Call for obesity to be disability
Obesity in New Zealand is a ticking timebomb and it should be classed as a disability, says Marlborough's new disability spokesman.
Ereatara Kokiri, 51, said in cases where obesity affected a person's long-term health or ability to work, it should be included in legislation as a disability.
It would strengthen rights against discrimination in the workplace and give those struggling with the condition a more powerful voice, Kokiri said.
"It is purely my own opinion . . . people who say obesity is self-inflicted have the right of freedom of speech," he said.
Kokiri is the newly-appointed Kaituitui who will highlight disability issues to lobbyists in the Disabled Persons Assembly, a lobby group for disabled people. Kaituitui means those who weave threads of knowledge.
Kaituitui will work on a programme for social change to implement the United Nations Convention on the Right of People with Disabilities.
Kokiri said he had been obese all his life and suffered from muscular deterioration for the last four years. He walks with the aid of a walking aid and crutches.
"I never believed I was disabled until I had a stroke. I have been obese all my life. It was the norm in my culture.
"I played rugby league where it was not unusual for huge guys to play. I refused to see myself as obese. I was in denial even though I couldn't see my toes."
At his heaviest Kokiri was 170kg.
He suffered his first stroke at 46 years old. In the last six years, he has had two strokes and two minor heart attacks.
"That was my wake-up call. When I was younger I did all the programmes and was given all the right advice. I didn't listen because I was still able to run around a rugby field.
"When I had a stroke I realised my body couldn't put up with the damage, I started to listen to my body."
Almost one in three New Zealanders aged 15 and over are obese, according to a 2012/13 New Zealand health survey.
Obesity is defined as an excessively high amount of body fat in relation to lean body mass.
The survey said obesity in males had jumped from 17 per cent to 30 per cent in 16 years.
During the same period obesity in females had increased from 21 per cent to 32 per cent.
"Obesity is a ticking timebomb in New Zealand. If we are honest with ourselves every fourth person is overweight," Kokiri said.
"I am passionate about seeing a more just community where everyone can participate and feel included.
"I wanted to have a voice and to be recognised as a New Zealand citizen. People see the disability first, they don't see the person."
Kokiri is keen to hear from people with issues of employment, education, right to equal citizenship and access to information.
★ ★ ★ ★ ★ ★ ★
**Your tasks**
A – Translate this sentence from the obesity article into Spanish: "At his heaviest Kokiri was 170kg."
B – Print the stretch of the obesity article from "It would strengthen" through "aid and crutches.", word for word.
Work from the obesity article alone.

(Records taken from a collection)
★ ★ ★ ★ ★ ★ ★
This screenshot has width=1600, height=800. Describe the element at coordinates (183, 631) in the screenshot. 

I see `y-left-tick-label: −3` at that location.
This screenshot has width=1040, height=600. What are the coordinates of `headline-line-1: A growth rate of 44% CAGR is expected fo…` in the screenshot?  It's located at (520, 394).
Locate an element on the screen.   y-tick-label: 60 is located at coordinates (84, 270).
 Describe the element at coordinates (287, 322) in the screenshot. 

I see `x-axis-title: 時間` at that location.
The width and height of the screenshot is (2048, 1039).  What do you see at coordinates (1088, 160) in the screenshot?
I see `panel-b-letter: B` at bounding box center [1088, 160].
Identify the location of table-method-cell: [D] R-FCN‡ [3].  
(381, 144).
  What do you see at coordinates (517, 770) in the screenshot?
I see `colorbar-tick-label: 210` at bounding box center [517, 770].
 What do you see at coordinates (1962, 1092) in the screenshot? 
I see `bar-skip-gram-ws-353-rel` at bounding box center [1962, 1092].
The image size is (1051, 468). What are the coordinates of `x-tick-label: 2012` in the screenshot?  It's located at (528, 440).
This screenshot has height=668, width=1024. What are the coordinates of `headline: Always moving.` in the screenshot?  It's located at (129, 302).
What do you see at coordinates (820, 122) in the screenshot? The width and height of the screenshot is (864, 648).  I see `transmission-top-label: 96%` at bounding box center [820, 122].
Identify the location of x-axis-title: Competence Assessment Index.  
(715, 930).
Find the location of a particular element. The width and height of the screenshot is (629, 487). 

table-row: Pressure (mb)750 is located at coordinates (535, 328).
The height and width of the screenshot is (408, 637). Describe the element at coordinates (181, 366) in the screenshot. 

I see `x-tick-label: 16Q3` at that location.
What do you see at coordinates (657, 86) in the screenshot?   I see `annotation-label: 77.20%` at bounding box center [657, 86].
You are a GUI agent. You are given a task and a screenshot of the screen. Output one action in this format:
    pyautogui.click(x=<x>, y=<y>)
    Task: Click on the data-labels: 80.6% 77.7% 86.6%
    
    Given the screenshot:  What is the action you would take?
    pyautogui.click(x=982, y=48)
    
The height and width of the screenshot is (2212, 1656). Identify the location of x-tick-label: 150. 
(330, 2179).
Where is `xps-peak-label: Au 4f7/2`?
★ ★ ★ ★ ★ ★ ★
**Exercise solutions**
A – En su peso máximo, Kokiri pesaba 170 kg.

B –
It would strengthen rights against discrimination in the workplace and give those struggling with the condition a more powerful voice, Kokiri said.
"It is purely my own opinion . . . people who say obesity is self-inflicted have the right of freedom of speech," he said.
Kokiri is the newly-appointed Kaituitui who will highlight disability issues to lobbyists in the Disabled Persons Assembly, a lobby group for disabled people. Kaituitui means those who weave threads of knowledge.
Kaituitui will work on a programme for social change to implement the United Nations Convention on the Right of People with Disabilities.
Kokiri said he had been obese all his life and suffered from muscular deterioration for the last four years. He walks with the aid of a walking aid and crutches.